Einige Fußballspieler der Mannschaft Al-Ahli wollen nach der Tragödie vom Mittwoch nicht mehr als Profis kicken. Bei den blutigen Krawallen waren in Ägypten über 70 Tote und rund 1000 Verletzte zu beklagen. Doch damit nicht genug, denn die gesamte Fußballszene des Landes verharrt im Schockzustand.
Nach dem Ligaspiel zwischen Al-Masry und Al-Ahli (3:1) wurde die gesamte Spitze des ägyptischen Fußballverbandes entlassen. Spieler wie Al-Ahli-Stürmer Fabio Junior erhoben indes schwere Vorwürfe gegen die Sicherheitskräfte.
Torhüter: "Es ist vorbei"
Viele Spieler des Spitzenclubs Al-Ahli wollen sich nach den Ausschreitungen offenbar aus dem Profisport zurückziehen. "Es ist vorbei. Wir haben alle den Entscheid getroffen, dass wir nie mehr Fußball spielen werden", erklärte etwa Goalie Sharif Ikrami.
Tote und Verwundete seien am Mittwochabend in die Umkleidekabine getragen worden. "Da sind Leute vor unseren Augen gestorben", so Ikrami, der selbst bei den Krawallen verletzt wurde. Wie könne es möglich sein, da wieder Fußball zu spielen. "Wir können überhaupt nicht daran denken."
"Ägyptische Polizei kümmert sich um nichts"
Auch der 29-jährige Fabio Junior berichtete von bedrohlichen Szenen. "Wir waren in den Umkleidekabinen. Die Fans wollten rein, und es gab fast keine Sicherheitsvorkehrungen. Die ägyptische Polizei kümmert sich um nichts, für sie ist alles in Ordnung", kritisierte der Brasilianer. Er denkt nach den Ausschreitungen über eine vorzeitige Rückkehr in seine Heimat nach.
Er glaube, dass die Gewalt den ägyptischen Fußball zerstöre, sagte Fabio Junior. "Die Fans sind fanatisch, aber nicht wie in Brasilien, wo es auch Gewalt gibt, aber nicht mit so vielen Toten wie hier." Der Fußball-Profi schilderte, wie die Fans des gegnerischen Clubs Al-Masry in der zweiten Halbzeit immer wieder aufs Spielfeld rannten.

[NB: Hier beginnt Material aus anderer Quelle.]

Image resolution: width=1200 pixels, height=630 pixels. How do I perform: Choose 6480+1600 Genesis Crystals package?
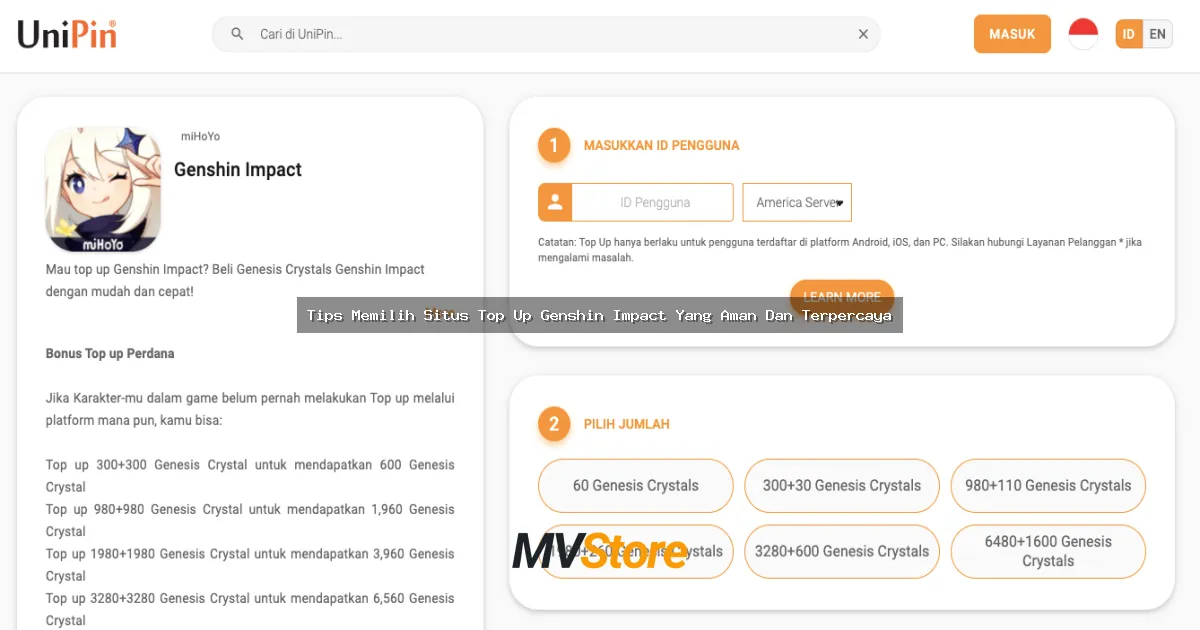[x=1048, y=551]
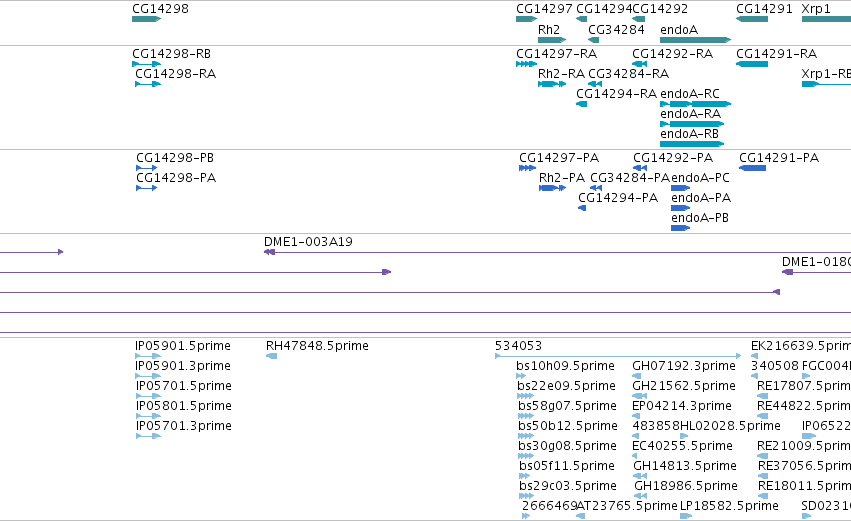This screenshot has width=851, height=521.
Task: Open the Xrp1 gene label
Action: [816, 9]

"Mit dieser Gewalt kann man nicht leben"
Nach dem Abpfiff hätten sie dann jeden angriffen, auch den Vereinsarzt und den Physiotherapeuten. "Sie versuchten, in die Umkleidekabinen einzudringen und attackierten unseren Torwart." An den Krawallen waren Fans beider Clubs beteiligt.

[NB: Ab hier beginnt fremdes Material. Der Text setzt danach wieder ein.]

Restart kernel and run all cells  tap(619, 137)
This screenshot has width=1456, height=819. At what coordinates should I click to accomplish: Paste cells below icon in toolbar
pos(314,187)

Er habe Angst gehabt und dabei zuerst an seine Familie gedacht. "Aber Gott sei Dank, mir ist nichts passiert." Er fügte hinzu: "Manchmal macht es Angst, in einem solchen Land zu leben. Ich hatte mich für hier entschieden, weil ich an die Zukunft meiner Familie dachte. Aber mit dieser Gewalt kann man nicht leben."

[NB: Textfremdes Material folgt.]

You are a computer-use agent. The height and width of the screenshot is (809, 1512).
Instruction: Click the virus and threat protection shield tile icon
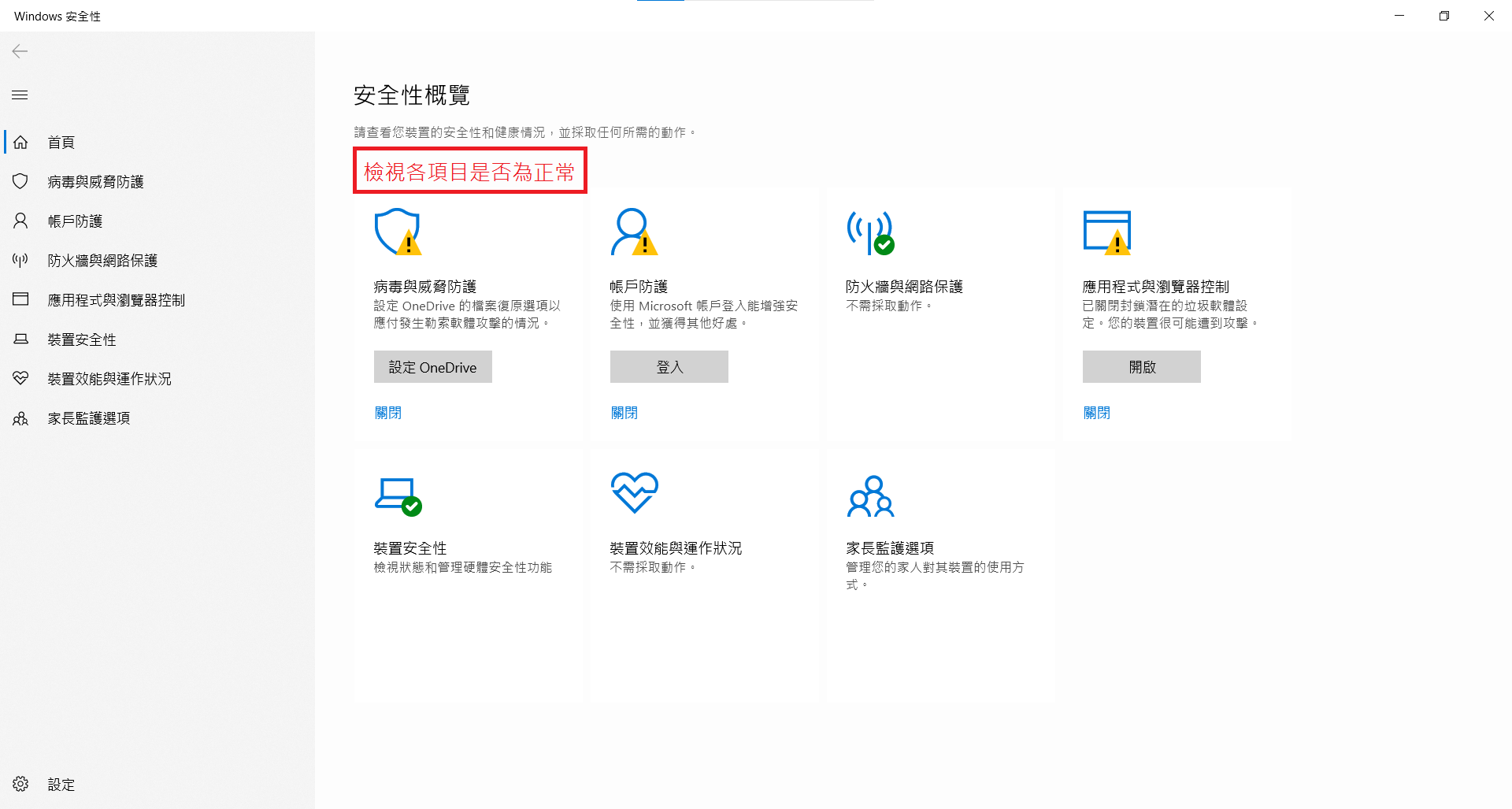398,232

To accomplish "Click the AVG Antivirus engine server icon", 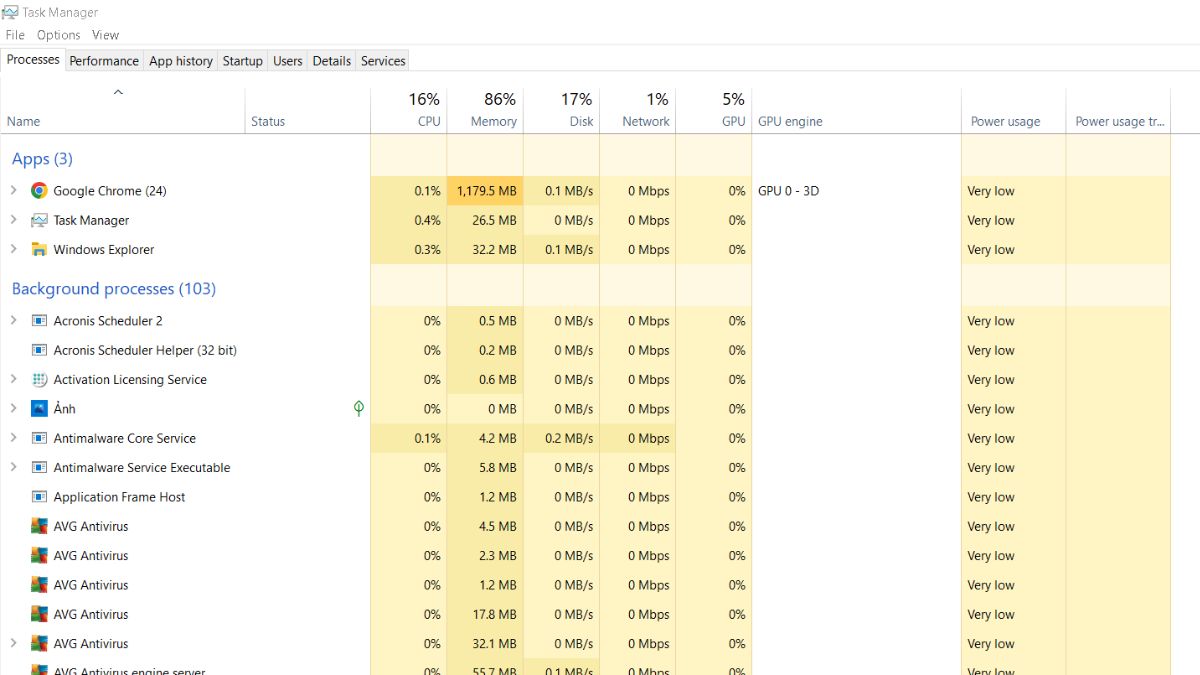I will [38, 670].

Der Präsident des afrikanischen Fußballverbands CAF, Issa Hayatou, zeigte sich indes geschockt über die Stadion-Krawalle. "Afrikas Fußball ist in Trauer", sagte Hayatou. Beim Afrika-Cup in Äquatorialguinea und Gabun wird deswegen während der Viertelfinalspiele am Samstag und Sonntag jeweils eine Schweigeminute zum Gedenken an die Opfer von Ägypten eingelegt werden.